*Supplied information*.

- - -

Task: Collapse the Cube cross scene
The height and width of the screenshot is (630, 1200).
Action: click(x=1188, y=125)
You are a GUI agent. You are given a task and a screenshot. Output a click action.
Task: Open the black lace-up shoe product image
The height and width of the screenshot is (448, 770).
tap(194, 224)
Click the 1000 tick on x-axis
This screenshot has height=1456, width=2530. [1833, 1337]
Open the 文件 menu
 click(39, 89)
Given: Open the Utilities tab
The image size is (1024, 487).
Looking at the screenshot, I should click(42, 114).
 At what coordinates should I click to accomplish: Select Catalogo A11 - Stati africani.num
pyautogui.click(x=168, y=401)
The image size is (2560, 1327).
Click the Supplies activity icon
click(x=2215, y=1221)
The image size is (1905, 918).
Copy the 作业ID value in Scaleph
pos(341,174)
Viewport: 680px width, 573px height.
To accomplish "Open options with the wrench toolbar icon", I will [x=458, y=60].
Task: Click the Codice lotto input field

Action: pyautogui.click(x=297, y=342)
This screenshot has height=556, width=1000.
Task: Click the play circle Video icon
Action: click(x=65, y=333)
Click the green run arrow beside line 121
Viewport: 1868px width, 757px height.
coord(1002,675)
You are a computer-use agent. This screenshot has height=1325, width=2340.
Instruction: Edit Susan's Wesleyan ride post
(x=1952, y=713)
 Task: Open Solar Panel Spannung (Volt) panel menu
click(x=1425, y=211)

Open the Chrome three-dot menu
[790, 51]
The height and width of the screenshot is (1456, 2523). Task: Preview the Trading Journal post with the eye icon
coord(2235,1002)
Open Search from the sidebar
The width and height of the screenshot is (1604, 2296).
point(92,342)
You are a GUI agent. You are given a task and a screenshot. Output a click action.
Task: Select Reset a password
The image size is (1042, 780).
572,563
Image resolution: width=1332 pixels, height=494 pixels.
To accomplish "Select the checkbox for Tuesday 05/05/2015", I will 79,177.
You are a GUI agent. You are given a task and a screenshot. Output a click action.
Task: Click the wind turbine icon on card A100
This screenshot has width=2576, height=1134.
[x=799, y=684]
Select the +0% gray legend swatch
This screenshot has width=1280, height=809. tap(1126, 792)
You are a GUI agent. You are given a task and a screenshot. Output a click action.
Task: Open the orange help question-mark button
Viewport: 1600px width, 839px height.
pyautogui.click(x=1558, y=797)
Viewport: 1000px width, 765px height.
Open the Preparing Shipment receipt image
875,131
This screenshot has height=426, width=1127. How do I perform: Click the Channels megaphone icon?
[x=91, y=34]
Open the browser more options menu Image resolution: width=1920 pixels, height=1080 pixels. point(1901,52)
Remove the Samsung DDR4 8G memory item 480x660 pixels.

- - -

*Problem description*. Lay out every line of the material above as a JSON list of strings, one string per line, leaving out blank lines.

*Solution for this problem*.
[
  "Task: Collapse the Cube cross scene",
  "The height and width of the screenshot is (630, 1200).",
  "Action: click(x=1188, y=125)",
  "You are a GUI agent. You are given a task and a screenshot. Output a click action.",
  "Task: Open the black lace-up shoe product image",
  "The height and width of the screenshot is (448, 770).",
  "tap(194, 224)",
  "Click the 1000 tick on x-axis",
  "This screenshot has height=1456, width=2530. [1833, 1337]",
  "Open the 文件 menu",
  " click(39, 89)",
  "Given: Open the Utilities tab",
  "The image size is (1024, 487).",
  "Looking at the screenshot, I should click(42, 114).",
  " At what coordinates should I click to accomplish: Select Catalogo A11 - Stati africani.num",
  "pyautogui.click(x=168, y=401)",
  "The image size is (2560, 1327).",
  "Click the Supplies activity icon",
  "click(x=2215, y=1221)",
  "The image size is (1905, 918).",
  "Copy the 作业ID value in Scaleph",
  "pos(341,174)",
  "Viewport: 680px width, 573px height.",
  "To accomplish \"Open options with the wrench toolbar icon\", I will [x=458, y=60].",
  "Task: Click the Codice lotto input field",
  "Action: pyautogui.click(x=297, y=342)",
  "This screenshot has height=556, width=1000.",
  "Task: Click the play circle Video icon",
  "Action: click(x=65, y=333)",
  "Click the green run arrow beside line 121",
  "Viewport: 1868px width, 757px height.",
  "coord(1002,675)",
  "You are a computer-use agent. This screenshot has height=1325, width=2340.",
  "Instruction: Edit Susan's Wesleyan ride post",
  "(x=1952, y=713)",
  " Task: Open Solar Panel Spannung (Volt) panel menu",
  "click(x=1425, y=211)",
  "Open the Chrome three-dot menu",
  "[790, 51]",
  "The height and width of the screenshot is (1456, 2523). Task: Preview the Trading Journal post with the eye icon",
  "coord(2235,1002)",
  "Open Search from the sidebar",
  "The width and height of the screenshot is (1604, 2296).",
  "point(92,342)",
  "You are a GUI agent. You are given a task and a screenshot. Output a click action.",
  "Task: Select Reset a password",
  "The image size is (1042, 780).",
  "572,563",
  "Image resolution: width=1332 pixels, height=494 pixels.",
  "To accomplish \"Select the checkbox for Tuesday 05/05/2015\", I will 79,177.",
  "You are a GUI agent. You are given a task and a screenshot. Output a click action.",
  "Task: Click the wind turbine icon on card A100",
  "This screenshot has width=2576, height=1134.",
  "[x=799, y=684]",
  "Select the +0% gray legend swatch",
  "This screenshot has width=1280, height=809. tap(1126, 792)",
  "You are a GUI agent. You are given a task and a screenshot. Output a click action.",
  "Task: Open the orange help question-mark button",
  "Viewport: 1600px width, 839px height.",
  "pyautogui.click(x=1558, y=797)",
  "Viewport: 1000px width, 765px height.",
  "Open the Preparing Shipment receipt image",
  "875,131",
  "This screenshot has height=426, width=1127. How do I perform: Click the Channels megaphone icon?",
  "[x=91, y=34]",
  "Open the browser more options menu Image resolution: width=1920 pixels, height=1080 pixels. point(1901,52)",
  "Remove the Samsung DDR4 8G memory item 480x660 pixels."
]